What to do -
Each entry below must be repeated exactly. Leave the pictures out of it.

[Collected data entries]
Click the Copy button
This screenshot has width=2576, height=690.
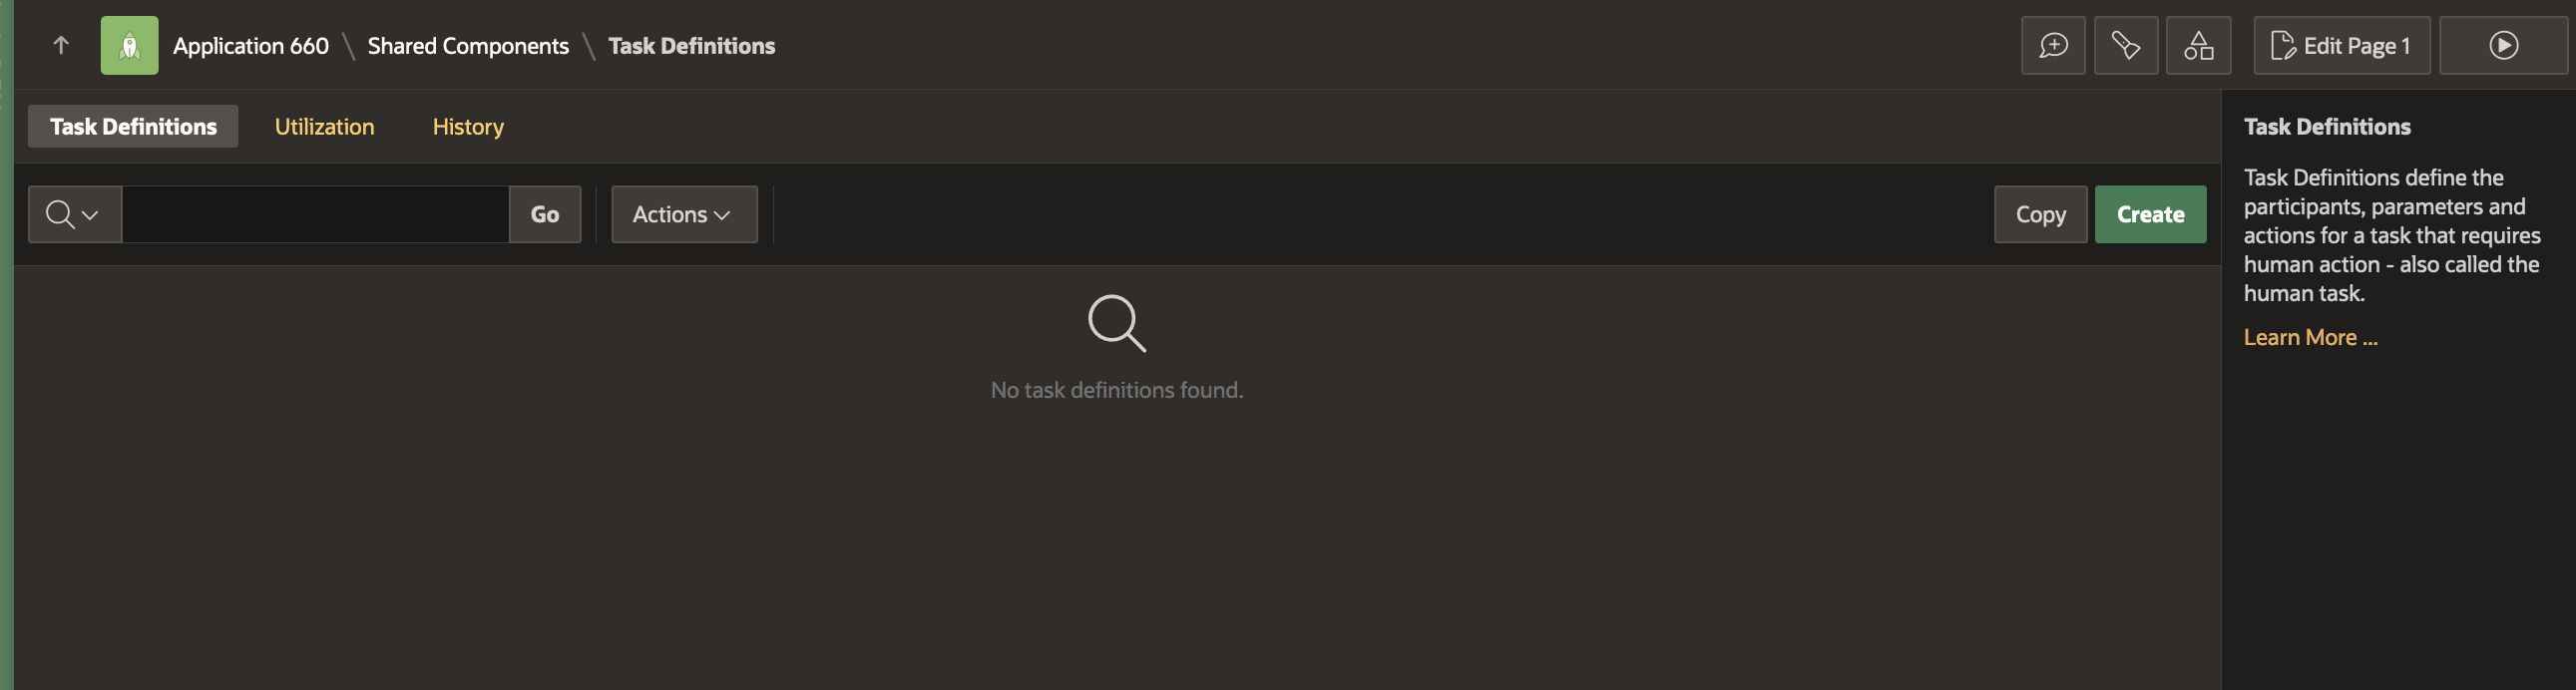click(x=2040, y=214)
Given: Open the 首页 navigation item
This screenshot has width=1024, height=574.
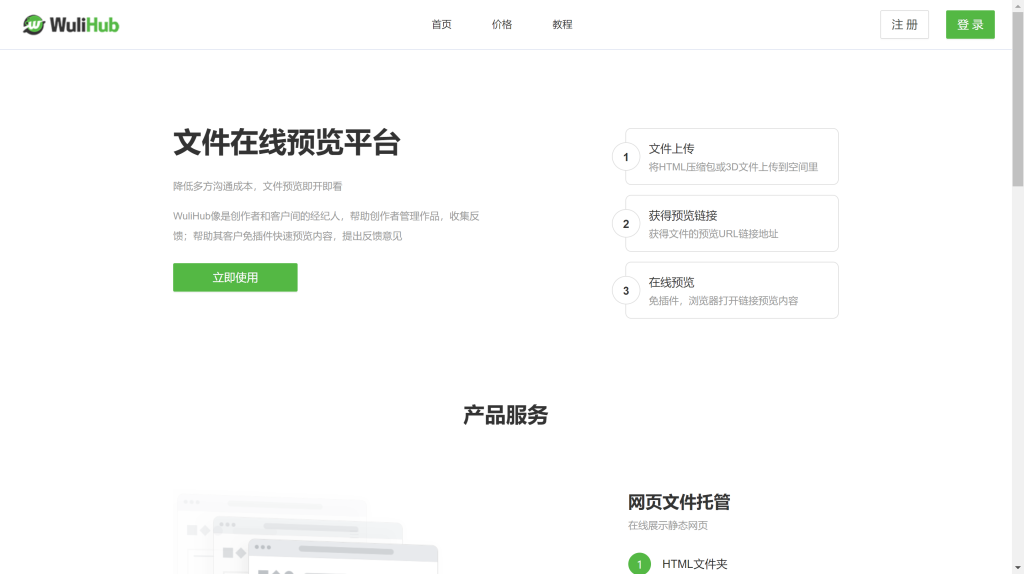Looking at the screenshot, I should point(441,25).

Your solution -
Click the Copy button
This screenshot has width=2576, height=690.
click(x=2040, y=214)
Given: Open the 首页 navigation item
This screenshot has width=1024, height=574.
Looking at the screenshot, I should point(441,25).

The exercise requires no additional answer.